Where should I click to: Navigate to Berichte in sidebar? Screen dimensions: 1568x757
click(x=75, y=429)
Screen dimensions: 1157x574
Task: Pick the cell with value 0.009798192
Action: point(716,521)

-------

*REQUIREMENT*
All of the entries above need to be reproduced exactly.

*EXERCISE RESULT*
Where should I click to: Navigate to Berichte in sidebar? Screen dimensions: 1568x757
click(x=75, y=429)
Screen dimensions: 1157x574
Task: Pick the cell with value 0.009798192
Action: point(716,521)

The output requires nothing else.